How to Really Tell Time

Steve Jenkins

By PAMELA PAUL www.nytimes.com, November 23, 2011

Impatient children have been known to wonder: “What’s the difference between ‘in a moment’ and ‘in a little while’?”

JUST A SECOND

A Different Way to Look at Time.

Written and illustrated by Steve Jenkins.

40 pp. Houghton Mifflin Harcourt. $16.99. (Picture book; ages 4 to 8)

In his artfully designed book “Just a Second,” Steve Jenkins, an accomplished author and illustrator of science books for children, may not answer this exact question. But with great precision, he does offer young readers – both patient and dawdling – a useful perspective on the passage of time.

Jenkins isn’t here to lecture but to enlighten.
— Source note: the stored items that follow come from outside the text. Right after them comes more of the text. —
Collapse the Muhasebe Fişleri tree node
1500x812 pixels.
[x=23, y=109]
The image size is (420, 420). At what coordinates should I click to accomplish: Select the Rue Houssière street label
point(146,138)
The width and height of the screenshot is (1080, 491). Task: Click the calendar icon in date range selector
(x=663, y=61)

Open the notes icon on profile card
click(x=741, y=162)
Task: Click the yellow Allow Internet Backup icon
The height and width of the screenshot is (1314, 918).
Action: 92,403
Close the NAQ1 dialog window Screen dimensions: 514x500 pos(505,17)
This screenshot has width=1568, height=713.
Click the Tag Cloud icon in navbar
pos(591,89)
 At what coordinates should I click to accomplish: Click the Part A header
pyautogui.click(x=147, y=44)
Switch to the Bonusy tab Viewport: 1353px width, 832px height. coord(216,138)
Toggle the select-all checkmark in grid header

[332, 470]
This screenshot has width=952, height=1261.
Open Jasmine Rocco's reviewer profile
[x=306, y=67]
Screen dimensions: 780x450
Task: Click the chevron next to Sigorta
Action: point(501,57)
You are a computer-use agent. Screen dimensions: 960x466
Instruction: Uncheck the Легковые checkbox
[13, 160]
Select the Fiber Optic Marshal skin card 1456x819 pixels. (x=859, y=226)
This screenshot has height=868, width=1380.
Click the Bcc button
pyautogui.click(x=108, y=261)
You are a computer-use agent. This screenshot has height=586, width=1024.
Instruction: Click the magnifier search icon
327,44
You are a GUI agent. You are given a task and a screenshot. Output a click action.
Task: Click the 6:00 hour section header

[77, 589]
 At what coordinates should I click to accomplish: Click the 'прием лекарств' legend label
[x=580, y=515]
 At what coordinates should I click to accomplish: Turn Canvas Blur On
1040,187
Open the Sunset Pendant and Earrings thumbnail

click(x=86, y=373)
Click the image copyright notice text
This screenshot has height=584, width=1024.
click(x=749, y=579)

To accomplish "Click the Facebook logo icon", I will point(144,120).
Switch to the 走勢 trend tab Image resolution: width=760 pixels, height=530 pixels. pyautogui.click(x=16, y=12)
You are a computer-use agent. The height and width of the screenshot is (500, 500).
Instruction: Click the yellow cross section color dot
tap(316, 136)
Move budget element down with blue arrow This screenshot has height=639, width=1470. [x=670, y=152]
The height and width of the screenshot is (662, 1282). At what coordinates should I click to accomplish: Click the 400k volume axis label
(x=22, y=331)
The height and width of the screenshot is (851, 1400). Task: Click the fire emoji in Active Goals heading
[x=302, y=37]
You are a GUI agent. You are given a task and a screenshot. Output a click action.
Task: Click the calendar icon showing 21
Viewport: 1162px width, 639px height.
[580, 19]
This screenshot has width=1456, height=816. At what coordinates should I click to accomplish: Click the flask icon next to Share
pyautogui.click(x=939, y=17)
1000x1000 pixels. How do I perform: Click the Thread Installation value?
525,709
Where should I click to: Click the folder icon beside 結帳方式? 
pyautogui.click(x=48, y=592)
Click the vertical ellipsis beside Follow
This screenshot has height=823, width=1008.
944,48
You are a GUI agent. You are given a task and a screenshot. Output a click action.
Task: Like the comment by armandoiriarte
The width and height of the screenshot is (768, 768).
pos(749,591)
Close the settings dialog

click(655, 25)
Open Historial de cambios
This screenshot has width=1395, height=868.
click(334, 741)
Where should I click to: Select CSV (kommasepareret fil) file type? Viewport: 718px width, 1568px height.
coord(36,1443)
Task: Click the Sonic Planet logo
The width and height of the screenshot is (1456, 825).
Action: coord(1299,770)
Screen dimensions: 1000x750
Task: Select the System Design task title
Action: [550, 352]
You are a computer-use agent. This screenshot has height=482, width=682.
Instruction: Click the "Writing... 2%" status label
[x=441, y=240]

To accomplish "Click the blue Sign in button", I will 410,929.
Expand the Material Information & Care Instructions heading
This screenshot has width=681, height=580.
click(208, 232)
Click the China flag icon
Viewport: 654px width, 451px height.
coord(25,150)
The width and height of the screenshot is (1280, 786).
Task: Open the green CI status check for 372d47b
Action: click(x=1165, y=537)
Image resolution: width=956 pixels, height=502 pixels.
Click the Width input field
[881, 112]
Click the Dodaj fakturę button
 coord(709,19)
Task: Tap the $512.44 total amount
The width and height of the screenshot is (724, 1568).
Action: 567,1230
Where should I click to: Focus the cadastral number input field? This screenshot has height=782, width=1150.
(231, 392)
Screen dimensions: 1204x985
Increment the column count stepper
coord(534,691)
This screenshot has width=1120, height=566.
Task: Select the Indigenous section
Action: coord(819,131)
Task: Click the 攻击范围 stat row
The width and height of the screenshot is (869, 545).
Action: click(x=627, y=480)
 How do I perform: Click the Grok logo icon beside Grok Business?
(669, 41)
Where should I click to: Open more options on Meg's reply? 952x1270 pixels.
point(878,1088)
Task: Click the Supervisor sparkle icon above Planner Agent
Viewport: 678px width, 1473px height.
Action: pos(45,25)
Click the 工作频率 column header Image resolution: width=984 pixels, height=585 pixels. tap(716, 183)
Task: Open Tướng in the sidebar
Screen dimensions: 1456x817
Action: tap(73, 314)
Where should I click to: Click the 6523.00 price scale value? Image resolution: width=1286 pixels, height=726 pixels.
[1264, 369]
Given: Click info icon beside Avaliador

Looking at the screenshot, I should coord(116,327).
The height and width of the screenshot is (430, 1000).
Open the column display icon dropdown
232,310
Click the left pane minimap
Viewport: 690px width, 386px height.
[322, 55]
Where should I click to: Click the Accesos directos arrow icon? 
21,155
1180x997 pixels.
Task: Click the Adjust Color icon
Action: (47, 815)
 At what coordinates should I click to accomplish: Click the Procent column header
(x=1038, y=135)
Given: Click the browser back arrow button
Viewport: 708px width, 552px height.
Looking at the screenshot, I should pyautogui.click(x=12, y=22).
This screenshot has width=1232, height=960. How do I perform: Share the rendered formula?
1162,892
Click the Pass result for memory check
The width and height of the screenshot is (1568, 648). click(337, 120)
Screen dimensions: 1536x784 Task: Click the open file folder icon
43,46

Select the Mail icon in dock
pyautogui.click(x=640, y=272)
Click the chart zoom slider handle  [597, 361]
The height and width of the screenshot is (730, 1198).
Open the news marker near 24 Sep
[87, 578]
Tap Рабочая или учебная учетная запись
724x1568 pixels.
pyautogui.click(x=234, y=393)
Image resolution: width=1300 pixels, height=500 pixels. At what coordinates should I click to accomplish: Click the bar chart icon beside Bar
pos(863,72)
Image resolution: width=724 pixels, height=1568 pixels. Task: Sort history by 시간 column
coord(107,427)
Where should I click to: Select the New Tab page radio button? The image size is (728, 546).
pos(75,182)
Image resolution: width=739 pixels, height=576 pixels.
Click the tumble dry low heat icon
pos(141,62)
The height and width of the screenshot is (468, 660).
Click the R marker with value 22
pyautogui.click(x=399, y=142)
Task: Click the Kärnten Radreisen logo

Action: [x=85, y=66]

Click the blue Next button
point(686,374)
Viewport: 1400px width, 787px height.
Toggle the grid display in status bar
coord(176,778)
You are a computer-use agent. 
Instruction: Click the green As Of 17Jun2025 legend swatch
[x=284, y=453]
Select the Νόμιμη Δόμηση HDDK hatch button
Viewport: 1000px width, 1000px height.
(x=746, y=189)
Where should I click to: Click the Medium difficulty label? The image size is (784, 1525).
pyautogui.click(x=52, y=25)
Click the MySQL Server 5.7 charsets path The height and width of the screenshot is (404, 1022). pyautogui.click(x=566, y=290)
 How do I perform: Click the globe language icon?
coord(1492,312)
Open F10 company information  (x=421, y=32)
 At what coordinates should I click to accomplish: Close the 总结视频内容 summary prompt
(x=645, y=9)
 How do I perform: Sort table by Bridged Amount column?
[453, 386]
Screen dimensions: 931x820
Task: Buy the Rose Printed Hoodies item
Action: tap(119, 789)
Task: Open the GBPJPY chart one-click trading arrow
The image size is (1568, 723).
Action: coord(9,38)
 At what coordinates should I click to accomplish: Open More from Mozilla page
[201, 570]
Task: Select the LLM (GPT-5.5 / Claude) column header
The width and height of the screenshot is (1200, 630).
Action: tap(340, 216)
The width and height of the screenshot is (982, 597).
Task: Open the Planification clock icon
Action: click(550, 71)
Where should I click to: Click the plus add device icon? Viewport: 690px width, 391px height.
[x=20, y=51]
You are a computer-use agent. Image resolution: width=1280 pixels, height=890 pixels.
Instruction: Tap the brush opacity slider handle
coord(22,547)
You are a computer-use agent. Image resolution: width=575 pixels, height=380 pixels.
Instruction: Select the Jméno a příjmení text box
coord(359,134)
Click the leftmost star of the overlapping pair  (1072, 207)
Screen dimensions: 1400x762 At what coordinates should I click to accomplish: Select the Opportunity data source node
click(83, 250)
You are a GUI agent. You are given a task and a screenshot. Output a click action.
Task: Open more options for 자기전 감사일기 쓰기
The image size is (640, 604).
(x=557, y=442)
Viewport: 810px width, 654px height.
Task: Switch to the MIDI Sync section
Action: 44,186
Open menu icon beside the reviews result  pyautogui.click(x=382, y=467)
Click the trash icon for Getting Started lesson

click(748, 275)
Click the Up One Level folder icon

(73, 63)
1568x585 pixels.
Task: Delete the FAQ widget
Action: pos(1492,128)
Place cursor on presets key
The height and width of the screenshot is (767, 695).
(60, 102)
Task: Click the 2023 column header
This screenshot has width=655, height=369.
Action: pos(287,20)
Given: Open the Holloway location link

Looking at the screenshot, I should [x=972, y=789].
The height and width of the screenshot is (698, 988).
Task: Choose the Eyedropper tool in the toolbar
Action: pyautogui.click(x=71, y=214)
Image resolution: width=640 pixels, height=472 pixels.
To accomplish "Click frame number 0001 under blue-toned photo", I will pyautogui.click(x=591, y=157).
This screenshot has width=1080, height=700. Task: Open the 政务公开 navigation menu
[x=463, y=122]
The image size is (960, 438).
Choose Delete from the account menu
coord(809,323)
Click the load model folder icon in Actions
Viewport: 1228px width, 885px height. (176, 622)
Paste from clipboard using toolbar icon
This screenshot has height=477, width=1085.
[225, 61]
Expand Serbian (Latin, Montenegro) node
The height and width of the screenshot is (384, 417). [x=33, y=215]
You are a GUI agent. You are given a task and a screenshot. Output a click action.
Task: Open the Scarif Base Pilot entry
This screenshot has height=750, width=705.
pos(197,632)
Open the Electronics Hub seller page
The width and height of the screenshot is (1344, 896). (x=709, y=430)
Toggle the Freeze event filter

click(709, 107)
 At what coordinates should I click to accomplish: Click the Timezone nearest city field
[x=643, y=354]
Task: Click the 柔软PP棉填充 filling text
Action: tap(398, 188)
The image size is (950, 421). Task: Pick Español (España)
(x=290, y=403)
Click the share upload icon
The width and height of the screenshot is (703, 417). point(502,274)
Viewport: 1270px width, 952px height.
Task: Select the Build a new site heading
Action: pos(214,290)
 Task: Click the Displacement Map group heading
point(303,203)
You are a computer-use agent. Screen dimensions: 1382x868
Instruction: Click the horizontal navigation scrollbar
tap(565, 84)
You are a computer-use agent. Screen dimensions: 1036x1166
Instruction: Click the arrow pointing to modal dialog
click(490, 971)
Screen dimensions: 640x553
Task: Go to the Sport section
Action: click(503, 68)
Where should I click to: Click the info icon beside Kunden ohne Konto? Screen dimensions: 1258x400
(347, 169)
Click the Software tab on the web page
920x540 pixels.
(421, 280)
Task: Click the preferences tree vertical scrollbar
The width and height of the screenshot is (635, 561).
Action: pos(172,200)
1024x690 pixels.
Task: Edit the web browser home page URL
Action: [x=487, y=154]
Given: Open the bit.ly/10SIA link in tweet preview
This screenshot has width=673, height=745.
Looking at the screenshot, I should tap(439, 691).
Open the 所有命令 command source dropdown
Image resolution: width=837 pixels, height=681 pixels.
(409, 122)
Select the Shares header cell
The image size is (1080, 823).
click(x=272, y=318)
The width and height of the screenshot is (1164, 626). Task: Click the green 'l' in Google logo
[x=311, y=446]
With a dazzling array of science and nature facts on the order of Ripley’s Believe It or Not, he succeeds in teaching children about time even as he’s bound to pique their interest in a wide variety of behaviors, animal (in one second, a bumblebee beats its wings 200 times), human (in one second, four babies are born and two people die) and mechanical (in one second, “the Apollo 10 spacecraft traveled almost seven miles during re-entry – the fastest humans have traveled in a man-made vehicle”). Really.

Grown-ups will be equally stupefied by events that occur within the space of one minute: Around the globe, 59,000 barrels of oil are used, nearly 15,000 of them here in the United States. The skydiver in free fall drops a distance of two miles. And a horned lizard can devour 45 ants, one at a time. This makes for a jumble of factoids, but the material is organized and arranged with care by Jenkins, whose meticulous cut-paper collage illustrations are detailed and yet unfussy.

The book then goes on to describe actions accomplished in one day, one week, one month and one year. And it ends with a bang of “Very Quick” (“A puff adder can strike and return to a coiled position in less than one-half of a second”) and “Very Long” (“Counting one number every second, it would take more than 31,000 years to count to one trillion” – a neat, if frightening, way to think about government debt).

A strong ecological undercurrent runs through the book, which includes a graphic illustration of population growth and notes that in one year, global warming causes the sea level to rise about one-eighth of an inch. It also offers a timeline on the history of time.

Will children need to read and reread this volume before they even begin to grasp the numbers and concepts within? Absolutely. But they will want to do so, and their parents will not mind.